A low-temperature molten salt synthesis technique was developed to synthesise high-quality Al₈B₄C₇ particles. The main conclusions can be drawn as follows.

• Al₈B₄C₇ particles with an average size of about 200 nm were successfully synthesised after 6 h of firing in NaCl-NaF at 1250 °C, from Al, B₄C and C starting powders. They were essentially phase-pure and generally well-dispersed.
• Compared with the temperature required by a conventional synthesis technique, the synthesis temperature (1250 °C) in the present work was significantly lower (350–500 °C lower), owing to the great accelerating effect of NaCl-NaF salt.
• Al₈B₄C₇ particles were formed via the following mechanisms: at the test temperatures, NaCl and NaF interacted with each other, forming a liquid medium in which Al slightly dissolved.
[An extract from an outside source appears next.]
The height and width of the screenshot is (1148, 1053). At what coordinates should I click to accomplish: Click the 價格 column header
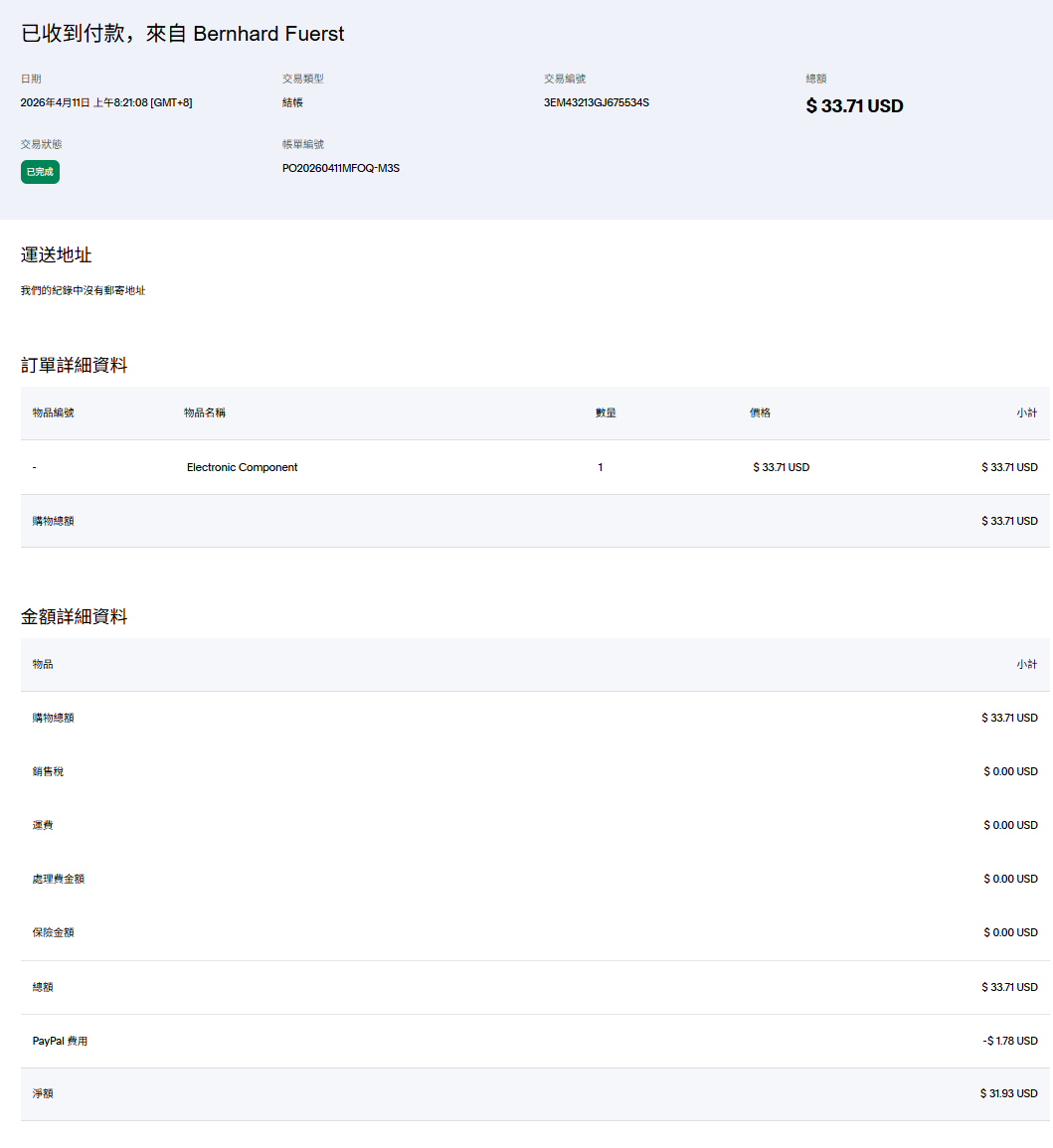coord(760,412)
The dissolved Al diffused rapidly through the molten salt onto the surfaces of C and B₄C, reacting with them to form Al₄C₃, and Al₃BC + AlB₂, respectively. AlB₂ is not stable at >1000 °C, so at the test temperatures, it decomposed into B and Al. The newly formed B also slightly dissolved in the salt, diffused onto the surface of the Al₄C₃ formed earlier, and reacted with it to form Al₈B₄C₇, which consumed Al and B in the salt, making the Al₃BC formed earlier decompose into additional Al₈B₄C₇, Al and B.